I will surely check that out sometime ... thanks again! 

Kathy


----------



## green soap (Oct 27, 2012)

judymoody said:
			
		

> OK, for fragrance, here are some of my favorites:
> 
> ....
> Vanilla - still searching for one I really truly like.  Southern Soapers Bourbon Vanilla is nice.  TSW's Vaniglia de Madagascar is also good (it is quite similar to Day ..
> ...



Judymoody, have you tried 'vanilla lace' from CG?  It is not very sweet, reminiscent of vanilla flan.

Also, yes on the ylang ylang.  I use it as often as I use patchouli.
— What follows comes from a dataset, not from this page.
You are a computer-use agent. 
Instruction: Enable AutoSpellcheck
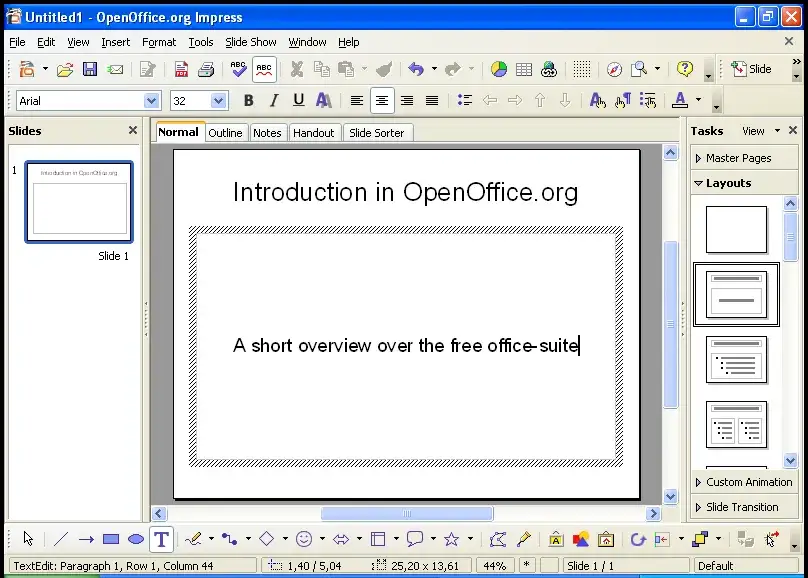coord(264,70)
I was wondering, what do you folks blend with vetiver?  purchased some and still pondering a blend with it.  

My EO is long and my FO list is short.  Due to the prices of some EO and the unavailability of some scents in EOs I buy some FOs - here is my list

vanilla
chocolate
an ocean water scent (sea mist or similar)
a woodsy scent.  I have two, juniper sage and blue spruce
neroli
rose
lilac
gardenia
jasmin
coconut (have not found one I like but several of my customers like the one from CG)
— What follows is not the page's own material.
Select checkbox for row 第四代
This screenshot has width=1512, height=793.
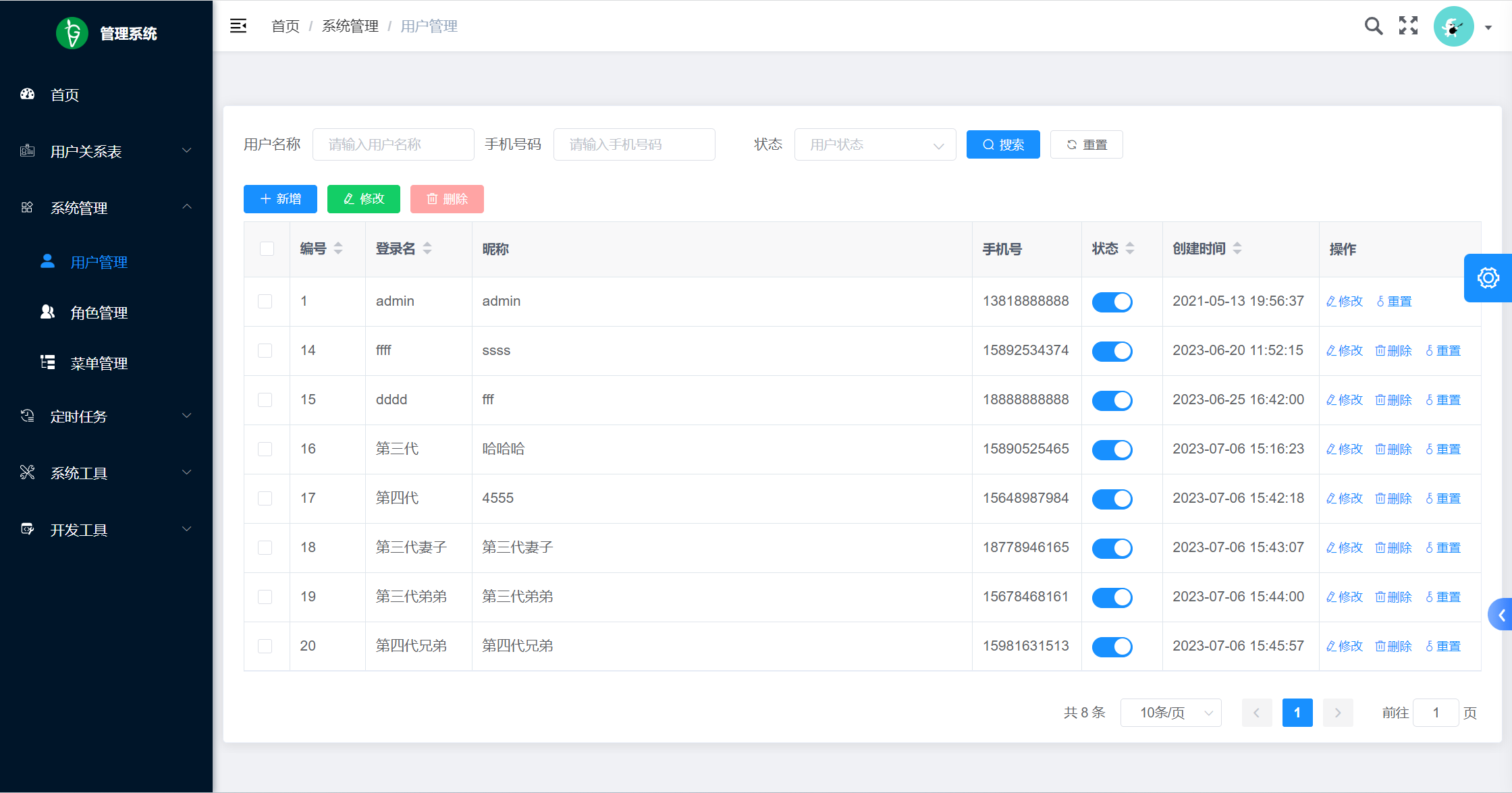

I also have but will not buy again:
lime margarita (I like my custom EO citrus blend much better but this FO has its fans)
pumpkin pie (I could do a better job myself blending vanilla with some of the spicy EOs)
Orange clove.  This one I got because real clove EO accelerates like crazy.


----------



## Seifenblasen (Oct 28, 2012)

> I was wondering, what do you folks blend with vetiver? purchased some and still pondering a blend with it.


I used it as a basenote, and came up with a rather masculine scent with bergamot, petitgrain, coriander, cedar, and just a touch of benzoin to give it some "roundness".


----------



## green soap (Oct 29, 2012)

Seifenblasen said:
			
		

> > I was wondering, what do you folks blend with vetiver? purchased some and still pondering a blend with it.
> 
> 
> I used it as a basenote, and came up with a rather masculine scent with bergamot, petitgrain, coriander, cedar, and just a touch of benzoin to give it some "roundness".
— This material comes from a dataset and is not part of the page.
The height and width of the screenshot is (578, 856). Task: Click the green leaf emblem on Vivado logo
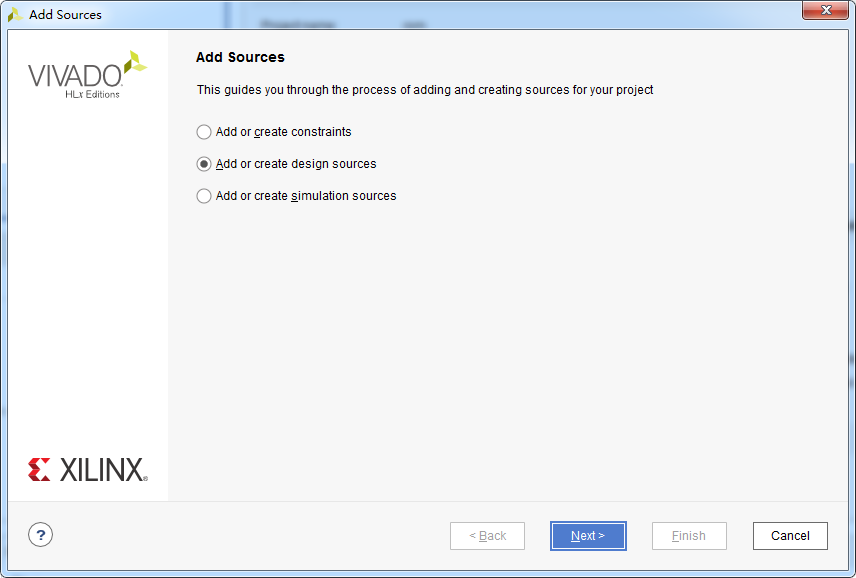tap(134, 62)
Thank you Seifenblasen!  I have some of the EO you mentioned and will try some blends.  I think petitgrain is derived from the citrus leaves?  Maybe lemongrass would work instead?  I also have lots of citrus leaves, sometimes I make it into a tea and use in place of the water.


----------



## Seifenblasen (Oct 29, 2012)

Yes, petitgrain is from leaves and sometimes twigs of bitter orange (same plant as where neroli is from).  Lemongrass would give it a different scent but I think it would be lovely!  5x orange/lemon would probably work, too.

What I usually do is after I have all my oils measured, and waiting for the lye water to cool off a bit, I put a small amount of oil, say, 15 to 30g (or 1/2 to 1 oz.) in a little glass bowl and put my EO in the oil, starting with perhaps 1 - 2% of the "main note" (or the cheapest EO of the lot)    , then add small amounts of the other EO to come up with something that smells good to me.  That way I don't have to fuss with EOs at trace.


----------